YOUR OBJECTIVE: Reproduce the passage of the page on 2002 in England between "- 27 May – Former" and "Bosnia and Herzegovina.", inclusive.
==== SUPPLIED TEXT ====
- Centuries:: 19th; 20th; 21st;
- Decades:: 1980s; 1990s; 2000s; 2010s; 2020s;
- See also:: 2001–02 in English football 2002–03 in English football 2002 in the United Kingdom Other events of 2002

= 2002 in England =

Events from 2002 in England

==Incumbent==

- Monarch - Elizabeth II
- Prime Minister - Tony Blair

==Events==
- 15 February – Funeral of Princess Margaret, Countess of Snowdon takes place at St. George's Chapel, Windsor.
- 19 February – Ford ends 90 years of British car production with the loss of more than 2,000 jobs after the last Fiesta was made at its factory in Dagenham. However, the plant will be retained for the production of engines and gearboxes, and Ford will continue to make commercial vehicles at its plant in Southampton.
- 20 February – Andrew Aston, a 29-year-old Birmingham cocaine addict, is sentenced to 26 concurrent terms of Life imprisonment – officially the longest prison sentence imposed on any criminal in England and Wales – for murdering two elderly people in robberies and attacking 24 others.
- 27 February – Ryanair Flight 296 catches fire at London Stansted Airport.
- 21 March – Amanda Dowler, 13, goes missing on her way home from school in Surrey.
- 22 March – A woman known as "Miss B", who was left quadriplegic last year as a result of a burst blood vessel in her neck, is granted the right to die by the High Court.
- 9 April – Funeral of Queen Elizabeth The Queen Mother takes place at Westminster Abbey, London. The burial takes place at St. George's Chapel, Windsor.
- 23 April – A badly decomposed female body is found in the River Thames; it is feared to be that of Amanda Dowler.
- 24 April – The body found in the River Thames is identified as that of 73-year-old Mrs Maisie Thomas, who was last seen alive near her home in Shepperton just over a year ago and whose death is not believed to be suspicious.
- 25 April – Two 16-year-old twin brothers are cleared of murdering 10-year-old Damilola Taylor, who was stabbed to death in South London 17 months ago.
- 29 April – As part of her Golden Jubilee celebrations, the Queen dines at 10 Downing Street with the five living prime ministers who have served under her; Tony Blair, John Major, Margaret Thatcher, James Callaghan and Edward Heath. She is also joined by several relatives of deceased former prime ministers, including Clarissa Eden, Countess of Avon, widow of prime minister Anthony Eden.
- 4 May – Arsenal win the FA Cup with a 2–0 win over London rivals Chelsea in the final.
- 8 May – Arsenal win their second double in five seasons (and the third in their history) after a 1–0 away win over defending champions Manchester United.
- 10 May
  - Potters Bar rail crash in Hertfordshire kills 7 people.
  - £5 million-rated striker Marlon King, of Gillingham F.C., is jailed for 18 months after being found guilty of handling a stolen £32,000 car.
- 27 May – Former leader of the Liberal Democrats Paddy Ashdown appointed as the international community's High Representative for Bosnia and Herzegovina.
- 28 May – Stephen Byers resigns as Secretary of State for Transport.
- 2 June – The England national football team's World Cup campaign, hosted jointly by Japan and South Korea, begins with a 1–1 draw against Sweden.
==== RECORDS SUPPLIED ====
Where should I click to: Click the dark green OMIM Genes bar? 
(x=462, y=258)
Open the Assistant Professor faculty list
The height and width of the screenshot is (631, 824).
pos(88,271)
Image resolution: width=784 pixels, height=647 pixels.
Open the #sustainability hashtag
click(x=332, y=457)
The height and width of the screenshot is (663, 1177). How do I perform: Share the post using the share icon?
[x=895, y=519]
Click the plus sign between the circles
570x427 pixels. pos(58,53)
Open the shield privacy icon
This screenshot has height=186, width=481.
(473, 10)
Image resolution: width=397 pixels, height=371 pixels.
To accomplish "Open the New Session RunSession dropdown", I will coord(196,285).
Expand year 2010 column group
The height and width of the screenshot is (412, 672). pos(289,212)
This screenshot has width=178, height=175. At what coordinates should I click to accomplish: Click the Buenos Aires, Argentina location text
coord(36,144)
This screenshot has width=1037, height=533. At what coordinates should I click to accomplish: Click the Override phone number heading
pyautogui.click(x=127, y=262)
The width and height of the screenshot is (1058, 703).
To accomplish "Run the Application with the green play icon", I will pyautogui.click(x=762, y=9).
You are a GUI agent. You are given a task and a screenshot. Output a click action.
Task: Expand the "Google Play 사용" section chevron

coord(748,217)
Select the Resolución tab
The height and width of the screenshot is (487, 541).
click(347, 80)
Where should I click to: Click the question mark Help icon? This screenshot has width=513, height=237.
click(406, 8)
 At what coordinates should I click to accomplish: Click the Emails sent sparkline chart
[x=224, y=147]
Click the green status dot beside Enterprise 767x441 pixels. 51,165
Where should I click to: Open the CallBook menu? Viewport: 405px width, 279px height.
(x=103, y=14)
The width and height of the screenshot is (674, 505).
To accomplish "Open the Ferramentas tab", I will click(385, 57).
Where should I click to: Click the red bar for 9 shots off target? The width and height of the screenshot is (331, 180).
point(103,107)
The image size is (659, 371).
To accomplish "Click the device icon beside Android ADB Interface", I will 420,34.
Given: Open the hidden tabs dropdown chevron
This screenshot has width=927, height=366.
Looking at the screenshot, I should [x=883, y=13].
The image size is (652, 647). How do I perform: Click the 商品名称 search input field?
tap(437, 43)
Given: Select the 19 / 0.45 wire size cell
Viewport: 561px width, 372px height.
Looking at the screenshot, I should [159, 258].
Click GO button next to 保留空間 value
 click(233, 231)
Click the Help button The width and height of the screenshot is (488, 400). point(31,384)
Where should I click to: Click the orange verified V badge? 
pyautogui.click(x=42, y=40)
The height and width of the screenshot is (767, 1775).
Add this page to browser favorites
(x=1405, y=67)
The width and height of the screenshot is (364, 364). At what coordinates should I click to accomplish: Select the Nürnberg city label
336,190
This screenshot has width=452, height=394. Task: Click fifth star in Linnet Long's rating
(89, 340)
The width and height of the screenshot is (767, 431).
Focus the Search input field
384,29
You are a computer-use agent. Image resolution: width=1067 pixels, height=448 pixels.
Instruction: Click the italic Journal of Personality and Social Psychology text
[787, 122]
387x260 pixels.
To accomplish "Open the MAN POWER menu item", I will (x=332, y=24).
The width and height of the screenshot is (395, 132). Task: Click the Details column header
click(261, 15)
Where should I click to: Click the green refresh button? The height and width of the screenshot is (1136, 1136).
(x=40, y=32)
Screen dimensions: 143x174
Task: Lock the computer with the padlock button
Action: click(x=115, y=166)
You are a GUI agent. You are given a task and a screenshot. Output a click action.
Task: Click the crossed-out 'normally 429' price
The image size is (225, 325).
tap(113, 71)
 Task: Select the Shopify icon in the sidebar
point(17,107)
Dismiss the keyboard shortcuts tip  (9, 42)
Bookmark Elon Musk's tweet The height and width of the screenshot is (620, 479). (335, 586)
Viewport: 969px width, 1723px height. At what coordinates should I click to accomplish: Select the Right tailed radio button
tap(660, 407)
====
TASK RESULT:
- 27 May – Former leader of the Liberal Democrats Paddy Ashdown appointed as the international community's High Representative for Bosnia and Herzegovina.